While the Boise, Idaho-based company doesn't build fuel surcharges into contracts, it may be able to pass along some costs, Cotterell told analysts on a March 2 conference call.
Job Growth
Recent indicators suggest that the economy has been strong enough to handle the march toward $100 oil that began last month. The Bloomberg Consumer Comfort Index, formerly the ABC News U.S. Weekly Consumer Comfort Index, was minus 39.3 in the period to Feb. 27, little changed from the minus 39.2 reading the prior week that was the highest in almost three years.
Joblessness fell to 8.9% last month, and employment climbed by 192,000, the Labor Department reported on March 4.
Growth in payrolls and income should shield the nonfuel spending crucial to the economy, said Frank Badillo, a Columbus, Ohio-based senior economist for Kantar Retail.

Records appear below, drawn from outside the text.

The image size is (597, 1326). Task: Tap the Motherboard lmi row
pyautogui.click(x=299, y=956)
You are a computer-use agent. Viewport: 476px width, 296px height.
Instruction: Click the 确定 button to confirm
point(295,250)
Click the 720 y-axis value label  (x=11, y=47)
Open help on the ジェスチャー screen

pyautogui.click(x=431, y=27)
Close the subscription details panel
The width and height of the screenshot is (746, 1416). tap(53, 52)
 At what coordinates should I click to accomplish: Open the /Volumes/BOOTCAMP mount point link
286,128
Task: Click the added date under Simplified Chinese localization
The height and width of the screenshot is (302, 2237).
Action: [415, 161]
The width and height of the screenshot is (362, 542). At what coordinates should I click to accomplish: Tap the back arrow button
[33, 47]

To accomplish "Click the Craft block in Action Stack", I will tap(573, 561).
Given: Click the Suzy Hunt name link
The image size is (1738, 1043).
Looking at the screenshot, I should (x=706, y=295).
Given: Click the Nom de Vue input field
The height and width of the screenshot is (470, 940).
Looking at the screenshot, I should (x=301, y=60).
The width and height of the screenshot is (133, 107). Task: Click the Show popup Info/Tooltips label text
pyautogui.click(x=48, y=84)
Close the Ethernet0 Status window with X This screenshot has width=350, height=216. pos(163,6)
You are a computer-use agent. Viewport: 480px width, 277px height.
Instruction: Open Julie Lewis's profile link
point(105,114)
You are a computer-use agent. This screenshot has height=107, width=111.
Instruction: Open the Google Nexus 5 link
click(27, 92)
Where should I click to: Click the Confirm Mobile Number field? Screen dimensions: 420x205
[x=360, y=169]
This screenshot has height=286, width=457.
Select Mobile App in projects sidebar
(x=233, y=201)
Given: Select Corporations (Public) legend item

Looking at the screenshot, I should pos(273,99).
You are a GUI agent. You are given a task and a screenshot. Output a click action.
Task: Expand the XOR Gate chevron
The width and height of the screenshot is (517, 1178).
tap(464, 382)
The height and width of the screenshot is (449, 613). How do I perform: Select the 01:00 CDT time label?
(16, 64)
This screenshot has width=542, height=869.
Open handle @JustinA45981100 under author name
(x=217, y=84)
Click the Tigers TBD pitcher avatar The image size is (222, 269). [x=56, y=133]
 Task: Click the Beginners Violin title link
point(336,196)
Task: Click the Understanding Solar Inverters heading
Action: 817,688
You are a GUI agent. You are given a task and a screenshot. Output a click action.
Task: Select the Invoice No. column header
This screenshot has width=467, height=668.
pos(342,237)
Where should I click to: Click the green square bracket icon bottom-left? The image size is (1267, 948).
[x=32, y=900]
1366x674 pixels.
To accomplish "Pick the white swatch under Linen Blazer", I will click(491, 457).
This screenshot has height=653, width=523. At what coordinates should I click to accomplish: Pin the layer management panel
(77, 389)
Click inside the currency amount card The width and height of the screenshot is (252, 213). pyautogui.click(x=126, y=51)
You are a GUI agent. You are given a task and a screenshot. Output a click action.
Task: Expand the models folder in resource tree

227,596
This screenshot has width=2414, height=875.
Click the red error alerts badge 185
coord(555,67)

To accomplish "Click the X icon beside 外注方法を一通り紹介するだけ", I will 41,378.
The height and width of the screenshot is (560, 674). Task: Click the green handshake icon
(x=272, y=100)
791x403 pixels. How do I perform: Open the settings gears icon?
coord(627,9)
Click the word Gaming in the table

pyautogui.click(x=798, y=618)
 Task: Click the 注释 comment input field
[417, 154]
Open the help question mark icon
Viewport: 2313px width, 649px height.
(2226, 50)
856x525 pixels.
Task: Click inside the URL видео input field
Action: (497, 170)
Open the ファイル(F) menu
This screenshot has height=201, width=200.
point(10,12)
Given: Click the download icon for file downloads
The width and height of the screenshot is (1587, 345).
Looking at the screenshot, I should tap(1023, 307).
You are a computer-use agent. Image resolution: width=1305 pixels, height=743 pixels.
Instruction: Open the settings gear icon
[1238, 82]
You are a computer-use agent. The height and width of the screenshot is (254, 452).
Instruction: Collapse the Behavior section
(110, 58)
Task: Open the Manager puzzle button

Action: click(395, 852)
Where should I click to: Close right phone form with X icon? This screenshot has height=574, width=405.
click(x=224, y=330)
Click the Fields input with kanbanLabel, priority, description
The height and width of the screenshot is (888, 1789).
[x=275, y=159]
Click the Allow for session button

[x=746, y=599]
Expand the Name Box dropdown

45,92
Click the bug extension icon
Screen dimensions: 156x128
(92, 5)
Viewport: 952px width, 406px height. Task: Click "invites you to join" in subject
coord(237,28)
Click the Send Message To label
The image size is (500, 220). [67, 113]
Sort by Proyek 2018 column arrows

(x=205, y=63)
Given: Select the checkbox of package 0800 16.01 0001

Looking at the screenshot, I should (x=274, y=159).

"We won't see a falloff in nonfuel spending," Badillo said in an interview. "It will be affected, but it's not like we are going to see huge declines. They are going to continue to spend more, it just may not be as much more."
'Blip Up'
Oil supplies in Saudi Arabia also are sufficient to ensure that oil at $120 or even $150 a barrel from disruptions elsewhere in the Middle East would only be a "blip up" that wouldn't last long, said Nayantara Hensel, the U.S. Navy's chief economist.
"Oil prices would need to exceed $125 per barrel for more than four years to substantively limit economic growth," she said in an interview.
Like Deere, manufacturers such as Caterpillar Inc., the world's largest maker of construction equipment, haven't made any changes yet to investment decisions in response to the jump in crude.